Thursday, October 10, 2013

Ouch

I'm abusing my mouth. On Tuesday, I ate so many salted sunflower seeds that I gave myself salt blisters on my lips and tongue. On Wednesday, I binged on.... a shit-ton of stuff, many of which was scratchy and tore up my gums. About an hour ago, I purged violently, and my throat and salt blisters are on fire. Worst thing: my roommate walked in while I was purging. I didn't even get everything out, and the room has a slight stench of vomit. I swear, she knows about my ED.

I fucking hate food right now. Fucking hate it. I wish I could go life without needing to think or come into contact with it ever again. It's damn vile stuff. But because of how this stupid body works, I'm forever forced to ingest this poison.

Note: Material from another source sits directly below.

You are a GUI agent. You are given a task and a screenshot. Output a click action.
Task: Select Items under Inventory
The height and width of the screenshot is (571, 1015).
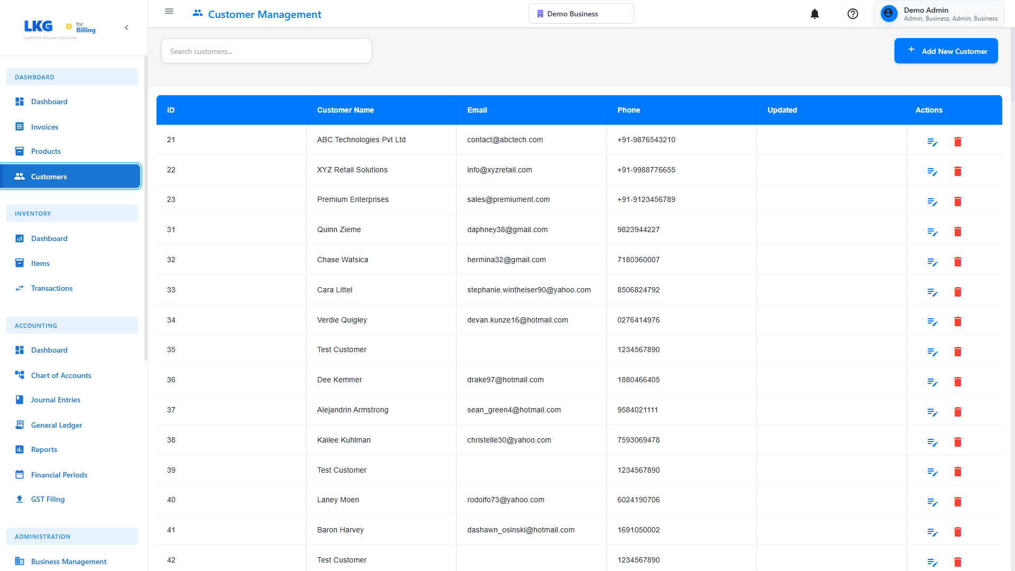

I'm going to wait a few hours and have a damn salad or cooked vegetables. I want something light, something clean. I want to rid myself of all this vile stuff.

I'll write up a meal plan that I can actually follow, something that isn't dictated by my nutritionist. The whole seeing a nutritionist just gave me anxiety about my eating, which made me purge much more than before. Follow a strict regime that's a compromise of what she wants and what I want, and hopefully go a week binge and purge free.

Saturday, October 5, 2013

Stupid Brain. Y U No Logic?

Not going to lie: September had been a bitchy month for me. It started out in panic, but now I feel numb and emotionless. I have little motivation to do anything other than what's necessary at the moment (homework, cleaning, going to meetings).

I'm seeing a therapist and a nutritionist. My therapist makes me feel so illogical with my thoughts, whereas my nutritionist makes me feel like I fail at a task as simple as eating (no shit, that's why they call it a fuckin' eating disorder). The worst part is that I think since I'm back to my numb-to-the-world state (instead of suicidal), so I feel like there's no need to keep going to the therapist. Plus, I have troubles physically speaking to people about my feelings, so most of the sessions consist of me saying 2-3 sentences, then long pause.

Plus, I'm in a weird relationship with my ED. I both want it and don't want it.

I want it because it's my sense of control. When I restrict and purge, it feels like I'm able to make this pile of flesh do what I want it to do, not what it wants to do. I feel powerful when I can skip meals and feel absolutely fine. I feel like a god when I hear friends say, "OMG I'M SOOO HUNGRY I DIDN'T HAVE LUNCH TODAY." When I restrict and purge, I feel like I'm "winning" at something.

On the other hand, I absolutely hate binging. Hell, I hate food in general. Food is my drug and poison: I feel like I must have it, but whenever I do consume it, I feel ashamed and physically sick. But at the same time, there is this desire for more. So my body wanders the kitchen or cafeteria in a trance, grabbing all sorts of food to binge on.

I hate the feelings of guilt and shame whenever I eat, but at the same time, I want to be able to eat without feeling horrible about myself. But I also don't want to stop restricting because I feel like it's the only way I can get a body I'm proud of, but now whenever I do restrict, I feel like I'm failing my nutritionist. Regardless of what I do, I never get what I want, and I never feel happy or confident in my decision to eat or not to eat.

And this is leaving me in a foul mood. Quick to want to kill somebody over nothing, quick to criticize my own decisions and impulses, quick to want to stop feeling this mood, and therefore quick to shut off my emotions and wander through life like a numb shell of a person.